ShoWest 09 marked a change in programming. Monday has in recent years been "International Day," but with the increasing interconnectedness of the industry, it no longer made sense to separate out the international programming. Hence, Monday became the official opening day instead of the traditional Tuesday.
Fox's Jim Gianopulos kicked off the Opening Day luncheon with an overview of the health of the exhibition industry:
Gianopulos' Keynote Address was a speech laced with charts and graphs showing how the theatrical moviegoing experience continues to grow despite the recent economic upheaval and recession. He noted that despite the dramatic increase in home technology like HD televisions and Blu-ray, those who own five or more pieces of home theater technology are still more likely to go to the movie theater every weekend than less. He mentioned that movie attendance continues to be the #3 choice for most people going out for their entertainment and that it made up a larger audience of those going to sporting events, Broadway theater and other activities, which tend to be more costly. International growth was also a large factor, noting that North America made up roughly half of the over $18 billion grossed at the box office worldwide in 2008, and that there was a lot of room for growth.
A picture of James and the Giant Graph is here. A chart showing how people who use 5 or more home entertainment technologies go to more movies is here and another one showing what the inside of my brain looks like is here.
Moderated by G. Kendrick Macdowell, VP, general counsel and director of government affairs at NATO, the panel featured two studio execs who have pledged support in the form of virtual print fees to individual exhibitors.

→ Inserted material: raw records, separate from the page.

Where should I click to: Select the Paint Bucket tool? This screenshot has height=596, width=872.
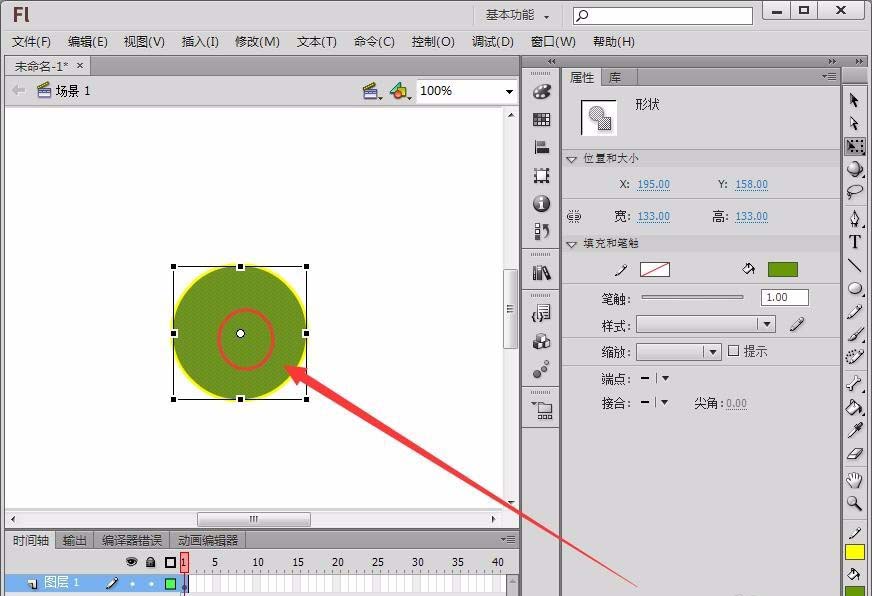854,406
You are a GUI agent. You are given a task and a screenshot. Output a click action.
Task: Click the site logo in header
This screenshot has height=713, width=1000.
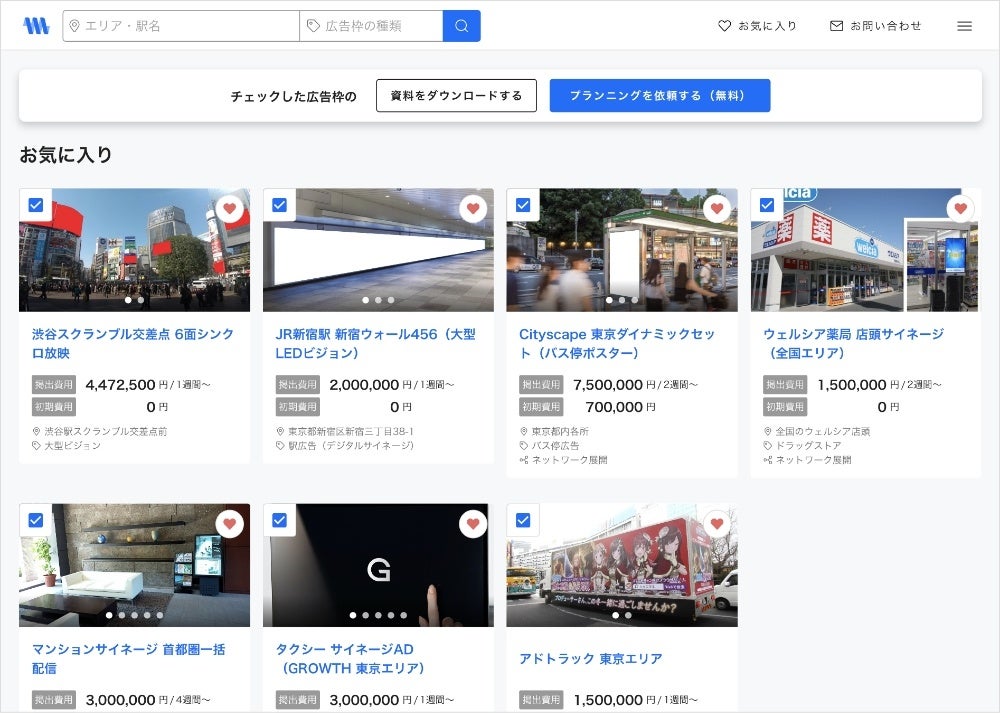[x=36, y=26]
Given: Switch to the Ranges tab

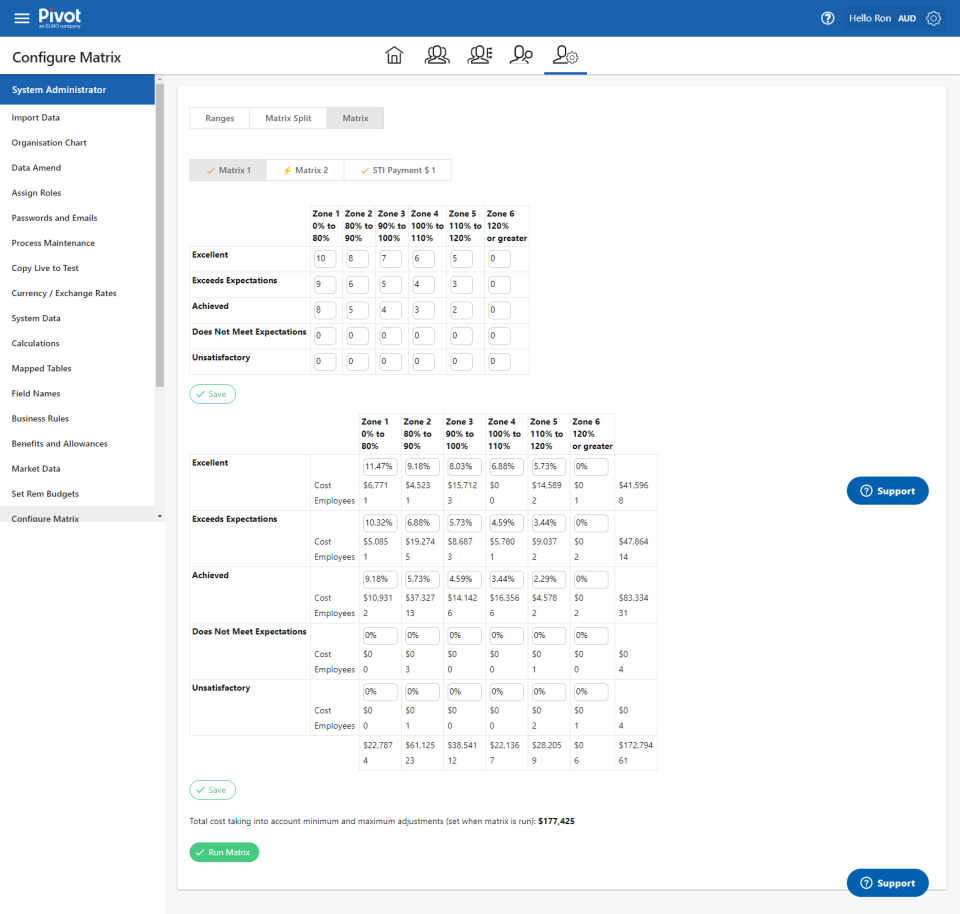Looking at the screenshot, I should pos(219,117).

Mark Christiansen, executive VP of operations at Paramount Pictures, deemed his studio’s plan “incredibly easy…something you can do now.” But Fox exec VP of digital exhibition Julian Levin, who is also reaching out to individual cinema owners, bluntly criticized the streamlined Paramount offer document as having “a lot of holes,” contrasting the Fox approach as that of “a grown-up business.”
Even more contentious was exhibitor George Solomon, CEO of Southern Theatres. Dismissing the role of third-party integrators like Cinedigm and Digital Cinema Implementation Partners, he declared, “I believe that mid-size circuits should be able to negotiate virtual print fees directly or have their own consortiums… I don’t believe in giving a cut to an integrator.”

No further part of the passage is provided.